TEXT =
↓↓↓

The council has come to regard Seaham as a forgotten town. It has heard nothing from the Board of Trade, and the Board of Trade has said "No" to this reputable firm as far as the factory is concerned. Seaham thinks that it has had a raw deal, and, on the facts, I am inclined to agree with it.

I trust that the Minister will give Seaham real hope. The Board's attitude seems to be, "Abandon hope, all ye who enter Seaham, of getting any help from the Board of Trade." I ask that the capital expenditure programme for the North-East should at least give Seaham a break. If not, we can come to no other conclusion than that Seaham is to be condemned to be a Development Area, just a mining area, to which no one is to be encouraged to come, and that women are to be forced to travel outside the area to work. I ask the Minister to reconsider the matter and give Seaham a ray of hope.

4.16 p.m.

Lieut.-Colonel Marcus Lipton (Brixton)

↑↑↑

GIVEN INFORMATION =
↓↓↓

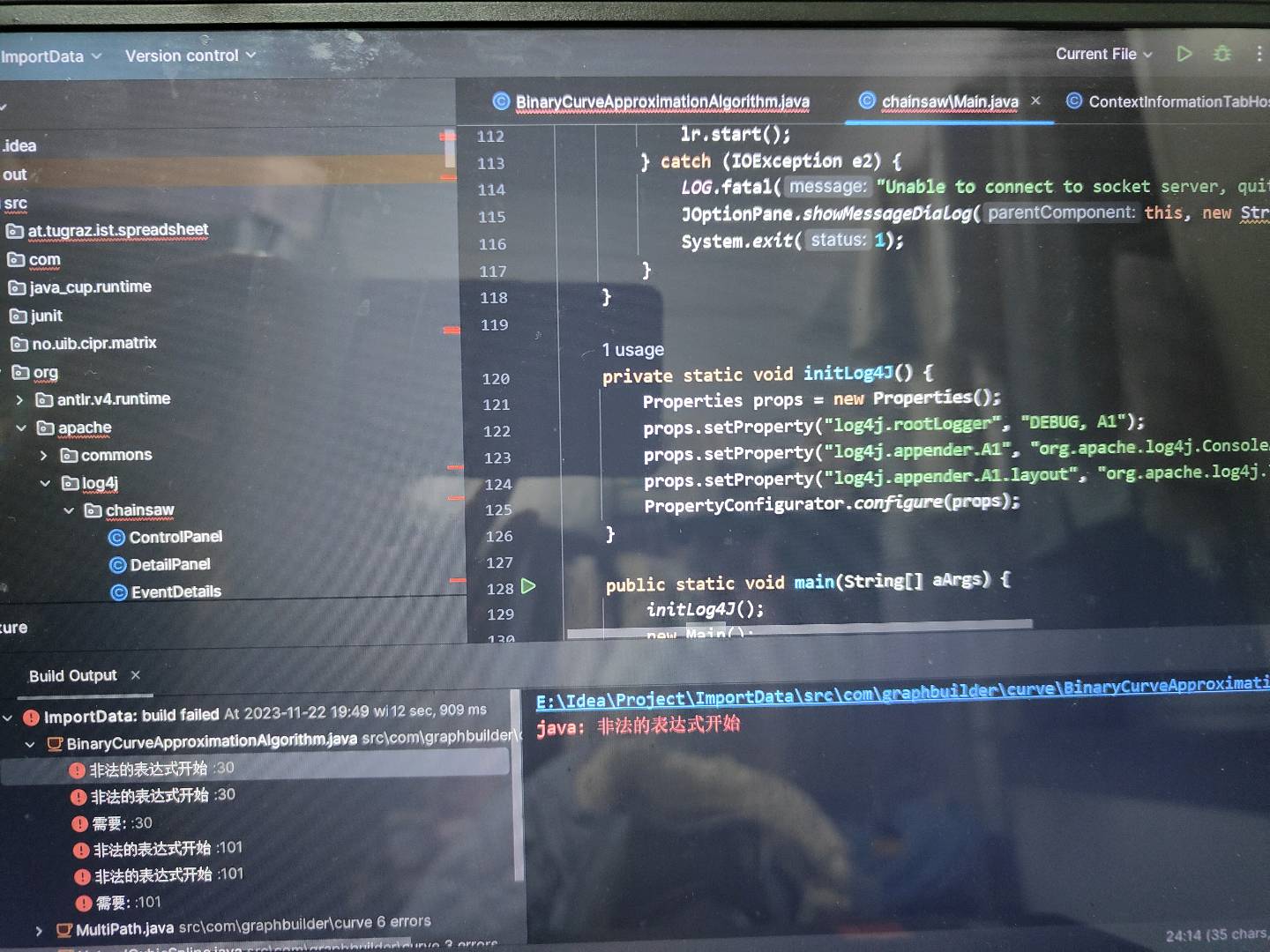Click the Debug bug icon
1270x952 pixels.
pyautogui.click(x=1222, y=54)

↑↑↑

AIM OF THE TASK = Proceed with the passage about Seaham, writing what comes after its last line. The listing comes from a separate source unrelated to the passage about Seaham.

RESULT OF THE TASK =
We are anxious to hear what the Minister has to say. I intervene because I happen to know this part of the County of Durham very well indeed. I spent most of my early life in Sunder- land. In Seaham and Seaham Harbour there is absolutely no industry in which the women can engage. If they want to work they have to travel to Sunderland or to make a more awkward journey to the Team Valley Estate or to Jarrow. It seems unnecessary that young women and girls leaving school should be compelled to travel these long and inconvenient distances, sometimes at a period of the year when communication is difficult, when firms are willing to provide useful and productive occupation in the place where they reside.

It is most important that there should be something other than mining in the mining areas, to provide, particularly for the womenfolk, an opportunity of earning a livelihood. It is undesirable that they should be compelled to travel long distances, putting an extra burden on transport and getting in the way of people who, for other reasons, have to go to Sunderland, the Team Valley, Jarrow and elsewhere. I hope that the Board of Trade will give sympathetic consideration to the plea put forward by my hon. Friend for the provision of employment facilities in the Seaham district.

4.18 p.m.

The Parliamentary Secretary to the Board of Trade (Mr. Henry Strauss)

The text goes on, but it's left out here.